Stewart, usually a very funny guy, displayed a lack of beginner's luck as first-time host of ``The 78th Annual Academy Awards,'' which ABC aired live from Hollywood's Kodak Theatre.
His usually impeccable blend of puckishness and self-effacement fell flat in the service of Oscar. But he wasn't alone. The rest of the broadcast was largely bland and by-the-numbers.
He started off the evening with a thud. He noted that the theme of Oscar this year was a ``Return to Glamour,'' which is better than last year's theme, ``Night of a Thousand Sweat Pants.''
Couldn't presenter Russell Crowe have departed from his script and clobbered someone (even Stewart) with a telephone, just to jazz things up?
Thank goodness for the occasional attempt at cleverness, as when the presenters for best makeup arrived on stage in foolishly awful makeup: Will Ferrell scarlet-faced and Steve Carell corpse-pale.
And in a funny bit, Tom Hanks demonstrated the Academy's new strategy for speeding up acceptance speeches. Onstage musicians not only surrounded him but physically assaulted him to keep it brief.
Wait, this wasn't too far from the truth. From the instant each Oscar recipient began speaking, the orchestra's mewling Lite-FM assault began stepping on the winner's remarks, as if to play them offstage before they'd even opened their mouths. It was distracting and obnoxious, and undercut what are, potentially, the night's grandest moments.
Also irksome: a prevailing message through the broadcast preaching that movies should be seen on the big screen of a movie house, presumably at full ticket price. (Remember, DVDs: bad.)
The broadcast began on a shaky note with a filmed intro that found past Oscar host Billy Crystal being introduced as this year's host, then declining, followed by Chris Rock, Steve Martin, Whoopi Goldberg, David Letterman, Mel Gibson, even Mr. Moviephone -- none of whom wanted the gig.
That seemed to leave it to Stewart by default. Maybe it's come to this.
Sure, he's an outsider -- a New York-based comic and TV personality.

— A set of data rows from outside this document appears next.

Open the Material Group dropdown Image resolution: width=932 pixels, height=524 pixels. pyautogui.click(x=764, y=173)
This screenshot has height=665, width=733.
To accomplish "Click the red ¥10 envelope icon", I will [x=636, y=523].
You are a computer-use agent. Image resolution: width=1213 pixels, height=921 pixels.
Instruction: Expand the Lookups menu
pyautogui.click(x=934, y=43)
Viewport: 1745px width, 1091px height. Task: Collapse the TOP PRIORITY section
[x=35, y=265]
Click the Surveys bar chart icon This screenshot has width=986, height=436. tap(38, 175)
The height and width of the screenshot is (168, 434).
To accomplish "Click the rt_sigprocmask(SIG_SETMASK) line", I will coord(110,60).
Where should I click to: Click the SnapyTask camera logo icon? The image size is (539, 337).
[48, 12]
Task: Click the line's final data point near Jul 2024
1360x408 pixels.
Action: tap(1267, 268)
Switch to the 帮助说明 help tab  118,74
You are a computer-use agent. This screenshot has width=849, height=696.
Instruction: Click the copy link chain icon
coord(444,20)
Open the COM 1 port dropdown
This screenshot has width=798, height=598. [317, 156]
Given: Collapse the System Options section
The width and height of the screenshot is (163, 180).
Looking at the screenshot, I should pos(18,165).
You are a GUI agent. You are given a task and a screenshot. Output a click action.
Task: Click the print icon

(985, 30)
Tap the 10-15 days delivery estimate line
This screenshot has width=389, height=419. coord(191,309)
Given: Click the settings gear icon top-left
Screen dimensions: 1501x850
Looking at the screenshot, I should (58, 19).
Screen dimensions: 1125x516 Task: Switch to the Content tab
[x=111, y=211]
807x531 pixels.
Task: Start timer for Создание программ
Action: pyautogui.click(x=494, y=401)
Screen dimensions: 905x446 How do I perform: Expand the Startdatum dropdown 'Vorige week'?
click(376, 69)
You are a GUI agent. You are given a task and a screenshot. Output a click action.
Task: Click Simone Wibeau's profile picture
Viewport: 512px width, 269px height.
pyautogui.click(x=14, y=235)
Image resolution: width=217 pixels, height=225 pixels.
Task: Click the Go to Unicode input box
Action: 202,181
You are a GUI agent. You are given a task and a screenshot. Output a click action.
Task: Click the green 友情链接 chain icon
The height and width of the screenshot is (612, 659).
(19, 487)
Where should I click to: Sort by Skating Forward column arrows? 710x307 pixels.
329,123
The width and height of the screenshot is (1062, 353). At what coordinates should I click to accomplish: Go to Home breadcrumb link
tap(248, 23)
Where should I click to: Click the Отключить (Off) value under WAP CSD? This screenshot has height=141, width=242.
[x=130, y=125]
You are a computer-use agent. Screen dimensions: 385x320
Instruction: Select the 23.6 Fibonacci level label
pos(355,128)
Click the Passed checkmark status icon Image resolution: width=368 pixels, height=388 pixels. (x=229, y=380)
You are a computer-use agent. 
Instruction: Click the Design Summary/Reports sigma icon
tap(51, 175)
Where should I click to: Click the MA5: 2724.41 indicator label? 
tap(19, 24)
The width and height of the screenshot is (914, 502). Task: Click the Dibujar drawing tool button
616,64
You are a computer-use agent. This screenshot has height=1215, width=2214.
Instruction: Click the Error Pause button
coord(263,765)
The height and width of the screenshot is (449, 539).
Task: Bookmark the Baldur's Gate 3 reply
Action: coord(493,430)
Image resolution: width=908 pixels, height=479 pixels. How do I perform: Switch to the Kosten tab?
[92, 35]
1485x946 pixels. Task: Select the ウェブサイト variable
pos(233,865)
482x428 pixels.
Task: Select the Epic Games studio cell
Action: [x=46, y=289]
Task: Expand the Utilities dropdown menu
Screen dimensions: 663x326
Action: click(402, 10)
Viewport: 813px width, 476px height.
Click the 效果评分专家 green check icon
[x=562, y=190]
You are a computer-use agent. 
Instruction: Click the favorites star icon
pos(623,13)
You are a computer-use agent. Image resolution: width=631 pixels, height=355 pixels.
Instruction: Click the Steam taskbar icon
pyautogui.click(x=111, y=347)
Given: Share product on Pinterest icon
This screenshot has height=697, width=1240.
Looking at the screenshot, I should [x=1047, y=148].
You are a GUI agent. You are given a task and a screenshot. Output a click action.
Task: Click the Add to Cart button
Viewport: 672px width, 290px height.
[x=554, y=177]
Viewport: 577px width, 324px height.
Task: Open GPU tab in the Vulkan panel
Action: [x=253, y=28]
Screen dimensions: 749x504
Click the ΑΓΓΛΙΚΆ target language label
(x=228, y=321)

The sort of star who reminded the audience that ``tonight is the night we celebrate excellence in film -- with ME, the fourth male lead from `Death to Smoochy.' ''
But as the night wore on, Stewart proved too deferential, too nice and too obvious in his targets.
His biggest monologue laugh: In reference to the swan dress that singer Bjork wore to the 2001 Oscars, Stewart announced gravely that she wouldn't be on hand this year: She ``was trying on her Oscar dress and Dick Cheney shot her.'' Tiresome squared.
Late in the broadcast, the flashy, high-amp hip-hop number ``It's Hard Out Here for a Pimp'' surely roused any dozing viewers. And once Three 6 Mafia members Jordan Houston, Cedric Coleman and Paul Beauregard had received their Oscars for Original Song, Stewart got a big laugh by observing, ``I think it just got a little easier out here for a pimp.''
He then said: Three 6 Mafia would mix it up with Israeli violin virtuoso Itzhak Perlman who played excerpts from the nominated film scores. . . . Stewart added that the only way to solve it was a ``Dreydel-off!''
``How come they were the most excited people up here tonight?'' Stewart wondered. But more typical were Stewart's misfires, one of which he tried to recover from in a desperate way unworthy of him: ``I am a loser,'' he declared.
Not true. He's really funny. The many millions of Oscarcast viewers unfamiliar with Comedy Central's ``The Daily Show'' should tune in and see. If they do, that will make Stewart the biggest winner from Oscar night.